Forwarded Headers Middleware: Ignore XForwardedHeaders from Unknown Proxy

[yannic-hamann-abb]

Forwarded Headers Middleware: Ignore XForwardedHeaders from Unknown Proxy

• You've read the Contributor Guide and Code of Conduct.
• You've included unit or integration tests for your change, where applicable.
• You've included inline docs for your change, where applicable.
• There's an open issue for the PR that you are making. If you'd like to propose a new feature or change, please open an issue to discuss the change or find an existing issue.

Fixes a bug where, under some conditions, XForwardedPrefix , XForwardedProto and XForwardedHost headers could be tampered with.

Description

This PR makes sure that XForwarded-Headers are only interpreted when they come from a known proxy. As suggested by the documentation..

If the ForwardedHeaders.XForwardedFor flag in ForwardedHeadersOptions isn't set. The ForwardedHeadersMiddleware doesn't check if the request comes from a known proxy.

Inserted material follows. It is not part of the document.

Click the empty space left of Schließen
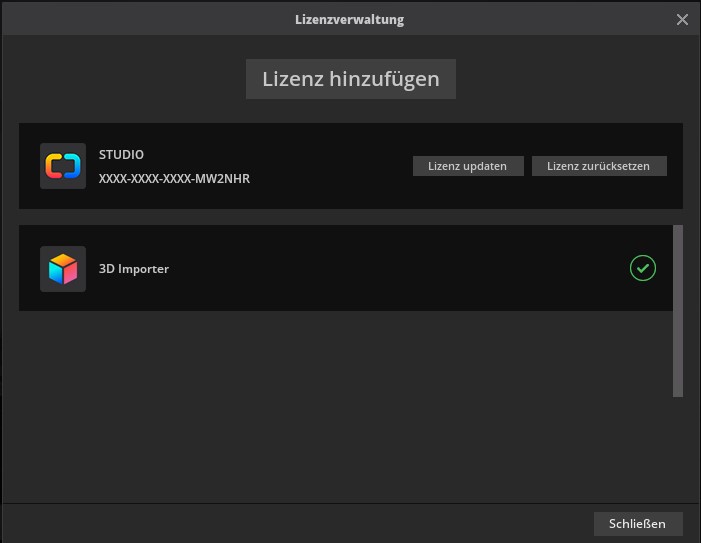Screen dimensions: 701x543 click(300, 523)
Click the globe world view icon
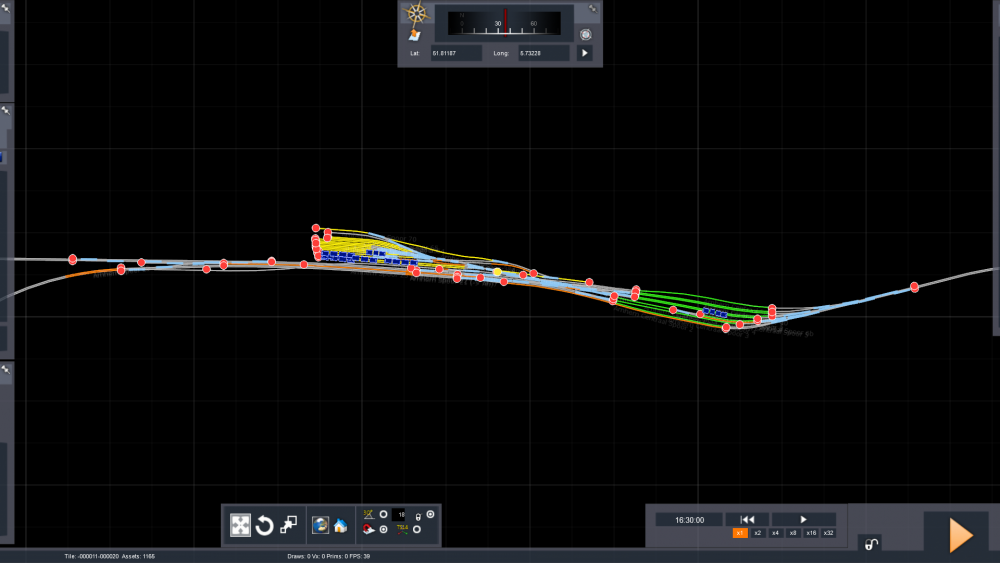The width and height of the screenshot is (1000, 563). point(321,525)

This means that with the following ForwardedHeadersOptions (or any other combination where ForwardedHeaders.XForwardedFor is missing):

var options = new ForwardedHeadersOptions { ForwardedHeaders = ForwardedHeaders.XForwardedHost | ForwardedHeaders.XForwardedProto | ForwardedHeaders.XForwardedPrefix };
_application.UseForwardedHeaders(options);

the respective X-Forwarded-headers will be always processed by the middleware which have some (security related?) side effects:

• XForwardedPrefix sets context.Request.PathBase
• XForwardedProto sets context.Request.Scheme
• XForwardedHost sets context.Request.Host

With ForwardedHeadersOptions set to ForwardedHeaders.All no side effects would have been executed.

Fixes #61449

This observation has been reported by me via the MSRC-Portal but was classified as a product bug. The following information may be related: aspnet/Announcements#295

[yannic-hamann-abb]

@dotnet-policy-service agree

[BrennanConroy]

/backport to release/9.0

[github-actions]

Started backporting to release/9.0: https://github.com/dotnet/aspnetcore/actions/runs/14605839496

[BrennanConroy]

/backport to release/8.0

[github-actions]

Started backporting to release/8.0: https://github.com/dotnet/aspnetcore/actions/runs/14605854172

[BrennanConroy]

/backport to release/2.3

[github-actions]

Started backporting to release/2.3: https://github.com/dotnet/aspnetcore/actions/runs/14605871270

[github-actions]

@BrennanConroy backporting to "release/2.3" failed, the patch most likely resulted in conflicts:

$ git am --3way --empty=keep --ignore-whitespace --keep-non-patch changes.patch

Applying: Header Spoofing Proof for XForwardedProto, XForwardedHost and XForwardedPrefix
Using index info to reconstruct a base tree...
M	src/Middleware/HttpOverrides/test/ForwardedHeadersMiddlewareTest.cs
Falling back to patching base and 3-way merge...
Auto-merging src/Middleware/HttpOverrides/test/ForwardedHeadersMiddlewareTest.cs
CONFLICT (content): Merge conflict in src/Middleware/HttpOverrides/test/ForwardedHeadersMiddlewareTest.cs
error: Failed to merge in the changes.
hint: Use 'git am --show-current-patch=diff' to see the failed patch
hint: When you have resolved this problem, run "git am --continue".
hint: If you prefer to skip this patch, run "git am --skip" instead.
hint: To restore the original branch and stop patching, run "git am --abort".
hint: Disable this message with "git config set advice.mergeConflict false"
Patch failed at 0001 Header Spoofing Proof for XForwardedProto, XForwardedHost and XForwardedPrefix
Error: The process '/usr/bin/git' failed with exit code 128

Please backport manually!

[BrennanConroy]

Thanks for the find and fix @yannic-hamann-abb !

[cezarypiatek]

This is a breaking changes!!!

After upgrading from AspnetCore 8.0.15 to 8.0.17 this completly broke my authentication as the ForwardedHeaders = ForwardedHeaders.XForwardedProto was completly ignored and the callback url for external auth provider was without http. I wasted 4h chasing this down. Since now to make it work with azure ingress for container apps you need to clear KnownNetworks and KnownProxies

THIS SHOULD NOT BE INCLUDED IN THE MINOR RELEASE.